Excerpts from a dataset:
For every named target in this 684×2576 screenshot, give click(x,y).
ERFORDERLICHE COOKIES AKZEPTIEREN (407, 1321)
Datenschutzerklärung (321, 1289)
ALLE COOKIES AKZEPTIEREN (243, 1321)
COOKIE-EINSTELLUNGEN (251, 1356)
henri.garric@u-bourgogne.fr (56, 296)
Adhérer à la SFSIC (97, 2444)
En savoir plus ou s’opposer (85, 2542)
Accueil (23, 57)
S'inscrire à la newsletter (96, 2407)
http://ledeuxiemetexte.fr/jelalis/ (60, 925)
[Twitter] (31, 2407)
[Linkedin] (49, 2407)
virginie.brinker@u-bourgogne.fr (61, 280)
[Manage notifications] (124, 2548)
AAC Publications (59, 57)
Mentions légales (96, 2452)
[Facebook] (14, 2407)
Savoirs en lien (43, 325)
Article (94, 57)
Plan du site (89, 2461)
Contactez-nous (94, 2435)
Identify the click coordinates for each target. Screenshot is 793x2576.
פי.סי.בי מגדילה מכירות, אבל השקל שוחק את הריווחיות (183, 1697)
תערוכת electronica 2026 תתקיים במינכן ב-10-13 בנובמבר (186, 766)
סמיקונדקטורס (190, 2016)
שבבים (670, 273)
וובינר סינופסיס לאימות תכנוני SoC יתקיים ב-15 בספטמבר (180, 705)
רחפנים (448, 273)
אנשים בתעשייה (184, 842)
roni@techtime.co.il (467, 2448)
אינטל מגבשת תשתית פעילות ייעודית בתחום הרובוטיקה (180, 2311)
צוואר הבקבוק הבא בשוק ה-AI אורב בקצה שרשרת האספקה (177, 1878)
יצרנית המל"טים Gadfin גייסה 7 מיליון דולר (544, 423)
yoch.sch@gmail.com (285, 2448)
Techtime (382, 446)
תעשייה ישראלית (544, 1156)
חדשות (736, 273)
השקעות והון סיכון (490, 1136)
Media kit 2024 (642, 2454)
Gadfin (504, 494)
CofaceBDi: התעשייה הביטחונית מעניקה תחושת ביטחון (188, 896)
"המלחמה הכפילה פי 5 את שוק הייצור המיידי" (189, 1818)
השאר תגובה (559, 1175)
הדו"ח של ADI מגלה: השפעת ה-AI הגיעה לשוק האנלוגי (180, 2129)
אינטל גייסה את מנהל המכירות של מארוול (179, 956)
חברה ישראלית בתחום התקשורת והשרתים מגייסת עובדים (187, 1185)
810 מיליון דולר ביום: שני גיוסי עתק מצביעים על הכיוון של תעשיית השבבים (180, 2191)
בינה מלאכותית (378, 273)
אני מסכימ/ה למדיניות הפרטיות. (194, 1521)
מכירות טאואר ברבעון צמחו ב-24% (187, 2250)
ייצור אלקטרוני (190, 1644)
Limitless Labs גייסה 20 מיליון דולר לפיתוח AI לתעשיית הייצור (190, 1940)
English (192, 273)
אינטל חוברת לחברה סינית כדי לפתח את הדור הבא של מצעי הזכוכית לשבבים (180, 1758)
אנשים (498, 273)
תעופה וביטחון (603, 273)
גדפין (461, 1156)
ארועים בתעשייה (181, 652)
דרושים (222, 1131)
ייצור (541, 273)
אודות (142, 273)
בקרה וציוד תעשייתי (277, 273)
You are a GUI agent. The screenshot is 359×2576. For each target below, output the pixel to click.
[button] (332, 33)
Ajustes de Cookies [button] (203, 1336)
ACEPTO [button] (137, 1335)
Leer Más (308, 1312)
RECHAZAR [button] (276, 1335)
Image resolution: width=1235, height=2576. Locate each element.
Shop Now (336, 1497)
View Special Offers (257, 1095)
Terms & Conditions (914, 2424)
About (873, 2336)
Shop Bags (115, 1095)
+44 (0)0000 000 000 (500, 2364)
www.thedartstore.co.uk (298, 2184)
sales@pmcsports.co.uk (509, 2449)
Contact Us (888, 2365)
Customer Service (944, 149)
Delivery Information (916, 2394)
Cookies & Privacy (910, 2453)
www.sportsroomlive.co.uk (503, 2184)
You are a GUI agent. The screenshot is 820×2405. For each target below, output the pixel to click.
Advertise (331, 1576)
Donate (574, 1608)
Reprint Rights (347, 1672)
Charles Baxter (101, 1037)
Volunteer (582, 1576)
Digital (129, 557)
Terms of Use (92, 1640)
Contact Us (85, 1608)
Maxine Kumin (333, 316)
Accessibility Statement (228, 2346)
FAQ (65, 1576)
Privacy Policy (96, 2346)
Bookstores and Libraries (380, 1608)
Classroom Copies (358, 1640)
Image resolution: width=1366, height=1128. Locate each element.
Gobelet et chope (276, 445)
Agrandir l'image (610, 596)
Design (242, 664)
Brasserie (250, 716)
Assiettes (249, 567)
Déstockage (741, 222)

THE PROBLEM: Print again the lines of the entries above that fall between the line holding "Contactez-nous (94, 2435)" and the line holding "roni@techtime.co.il (467, 2448)", inclusive, exactly as they stand.

EXERCISE OUTPUT:
Contactez-nous (94, 2435)
Identify the click coordinates for each target. Screenshot is 793x2576.
פי.סי.בי מגדילה מכירות, אבל השקל שוחק את הריווחיות (183, 1697)
תערוכת electronica 2026 תתקיים במינכן ב-10-13 בנובמבר (186, 766)
סמיקונדקטורס (190, 2016)
שבבים (670, 273)
וובינר סינופסיס לאימות תכנוני SoC יתקיים ב-15 בספטמבר (180, 705)
רחפנים (448, 273)
אנשים בתעשייה (184, 842)
roni@techtime.co.il (467, 2448)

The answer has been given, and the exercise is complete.